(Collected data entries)
----

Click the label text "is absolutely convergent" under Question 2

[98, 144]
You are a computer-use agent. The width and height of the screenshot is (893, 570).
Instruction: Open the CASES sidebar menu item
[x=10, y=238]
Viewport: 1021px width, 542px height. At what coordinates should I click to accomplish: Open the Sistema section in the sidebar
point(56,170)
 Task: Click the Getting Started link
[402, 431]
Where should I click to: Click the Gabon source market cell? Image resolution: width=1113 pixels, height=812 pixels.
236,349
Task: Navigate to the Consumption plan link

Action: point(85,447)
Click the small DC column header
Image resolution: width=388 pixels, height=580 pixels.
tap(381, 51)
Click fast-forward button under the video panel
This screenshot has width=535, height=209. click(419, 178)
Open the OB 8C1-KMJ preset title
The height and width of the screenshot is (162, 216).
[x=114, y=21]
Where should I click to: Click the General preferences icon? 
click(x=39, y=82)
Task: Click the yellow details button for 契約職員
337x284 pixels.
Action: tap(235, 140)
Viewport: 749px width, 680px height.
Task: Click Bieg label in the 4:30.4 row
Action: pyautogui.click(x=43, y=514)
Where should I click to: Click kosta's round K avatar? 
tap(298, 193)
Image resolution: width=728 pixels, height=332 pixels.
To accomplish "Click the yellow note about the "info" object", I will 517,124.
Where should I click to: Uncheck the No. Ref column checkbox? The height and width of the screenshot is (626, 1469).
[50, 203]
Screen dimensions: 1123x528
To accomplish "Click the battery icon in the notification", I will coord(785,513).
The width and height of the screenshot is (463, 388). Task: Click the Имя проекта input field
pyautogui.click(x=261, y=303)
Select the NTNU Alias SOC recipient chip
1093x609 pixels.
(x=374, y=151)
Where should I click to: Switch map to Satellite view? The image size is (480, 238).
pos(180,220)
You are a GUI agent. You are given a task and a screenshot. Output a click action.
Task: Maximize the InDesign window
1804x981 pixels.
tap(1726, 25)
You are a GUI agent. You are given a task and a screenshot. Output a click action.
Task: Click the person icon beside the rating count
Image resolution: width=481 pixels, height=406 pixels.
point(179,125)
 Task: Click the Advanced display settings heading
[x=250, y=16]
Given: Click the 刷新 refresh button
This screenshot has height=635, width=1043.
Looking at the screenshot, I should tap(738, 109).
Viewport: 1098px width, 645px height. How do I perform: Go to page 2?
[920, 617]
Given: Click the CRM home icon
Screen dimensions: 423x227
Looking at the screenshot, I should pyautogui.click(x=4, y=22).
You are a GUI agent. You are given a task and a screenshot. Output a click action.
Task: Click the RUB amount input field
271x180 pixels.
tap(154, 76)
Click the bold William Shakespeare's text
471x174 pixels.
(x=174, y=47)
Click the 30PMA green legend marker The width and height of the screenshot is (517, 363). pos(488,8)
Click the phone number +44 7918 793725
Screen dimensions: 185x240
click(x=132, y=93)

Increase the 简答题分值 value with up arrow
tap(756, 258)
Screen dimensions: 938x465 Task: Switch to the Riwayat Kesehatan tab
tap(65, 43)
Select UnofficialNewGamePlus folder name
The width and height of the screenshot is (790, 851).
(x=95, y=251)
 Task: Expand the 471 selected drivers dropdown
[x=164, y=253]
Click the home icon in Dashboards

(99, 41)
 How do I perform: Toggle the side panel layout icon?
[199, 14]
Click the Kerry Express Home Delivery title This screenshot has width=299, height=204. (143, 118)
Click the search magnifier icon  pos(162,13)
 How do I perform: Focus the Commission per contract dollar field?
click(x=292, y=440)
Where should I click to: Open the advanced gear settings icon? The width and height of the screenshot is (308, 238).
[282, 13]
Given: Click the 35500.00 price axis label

----

What to do: Output the data above without altering a line.

Response to this exercise:
Click the label text "is absolutely convergent" under Question 2

[98, 144]
You are a computer-use agent. The width and height of the screenshot is (893, 570).
Instruction: Open the CASES sidebar menu item
[x=10, y=238]
Viewport: 1021px width, 542px height. At what coordinates should I click to accomplish: Open the Sistema section in the sidebar
point(56,170)
 Task: Click the Getting Started link
[402, 431]
Where should I click to: Click the Gabon source market cell? Image resolution: width=1113 pixels, height=812 pixels.
236,349
Task: Navigate to the Consumption plan link

Action: point(85,447)
Click the small DC column header
Image resolution: width=388 pixels, height=580 pixels.
tap(381, 51)
Click fast-forward button under the video panel
This screenshot has width=535, height=209. click(419, 178)
Open the OB 8C1-KMJ preset title
The height and width of the screenshot is (162, 216).
[x=114, y=21]
Where should I click to: Click the General preferences icon? 
click(x=39, y=82)
Task: Click the yellow details button for 契約職員
337x284 pixels.
Action: tap(235, 140)
Viewport: 749px width, 680px height.
Task: Click Bieg label in the 4:30.4 row
Action: pyautogui.click(x=43, y=514)
Where should I click to: Click kosta's round K avatar? 
tap(298, 193)
Image resolution: width=728 pixels, height=332 pixels.
To accomplish "Click the yellow note about the "info" object", I will 517,124.
Where should I click to: Uncheck the No. Ref column checkbox? The height and width of the screenshot is (626, 1469).
[50, 203]
Screen dimensions: 1123x528
To accomplish "Click the battery icon in the notification", I will coord(785,513).
The width and height of the screenshot is (463, 388). Task: Click the Имя проекта input field
pyautogui.click(x=261, y=303)
Select the NTNU Alias SOC recipient chip
1093x609 pixels.
(x=374, y=151)
Where should I click to: Switch map to Satellite view? The image size is (480, 238).
pos(180,220)
You are a GUI agent. You are given a task and a screenshot. Output a click action.
Task: Maximize the InDesign window
1804x981 pixels.
tap(1726, 25)
You are a GUI agent. You are given a task and a screenshot. Output a click action.
Task: Click the person icon beside the rating count
Image resolution: width=481 pixels, height=406 pixels.
point(179,125)
 Task: Click the Advanced display settings heading
[x=250, y=16]
Given: Click the 刷新 refresh button
This screenshot has height=635, width=1043.
Looking at the screenshot, I should tap(738, 109).
Viewport: 1098px width, 645px height. How do I perform: Go to page 2?
[920, 617]
Given: Click the CRM home icon
Screen dimensions: 423x227
Looking at the screenshot, I should pyautogui.click(x=4, y=22).
You are a GUI agent. You are given a task and a screenshot. Output a click action.
Task: Click the RUB amount input field
271x180 pixels.
tap(154, 76)
Click the bold William Shakespeare's text
471x174 pixels.
(x=174, y=47)
Click the 30PMA green legend marker The width and height of the screenshot is (517, 363). pos(488,8)
Click the phone number +44 7918 793725
Screen dimensions: 185x240
click(x=132, y=93)

Increase the 简答题分值 value with up arrow
tap(756, 258)
Screen dimensions: 938x465 Task: Switch to the Riwayat Kesehatan tab
tap(65, 43)
Select UnofficialNewGamePlus folder name
The width and height of the screenshot is (790, 851).
(x=95, y=251)
 Task: Expand the 471 selected drivers dropdown
[x=164, y=253]
Click the home icon in Dashboards

(99, 41)
 How do I perform: Toggle the side panel layout icon?
[199, 14]
Click the Kerry Express Home Delivery title This screenshot has width=299, height=204. (143, 118)
Click the search magnifier icon  pos(162,13)
 How do I perform: Focus the Commission per contract dollar field?
click(x=292, y=440)
Where should I click to: Open the advanced gear settings icon? The width and height of the screenshot is (308, 238).
[282, 13]
Given: Click the 35500.00 price axis label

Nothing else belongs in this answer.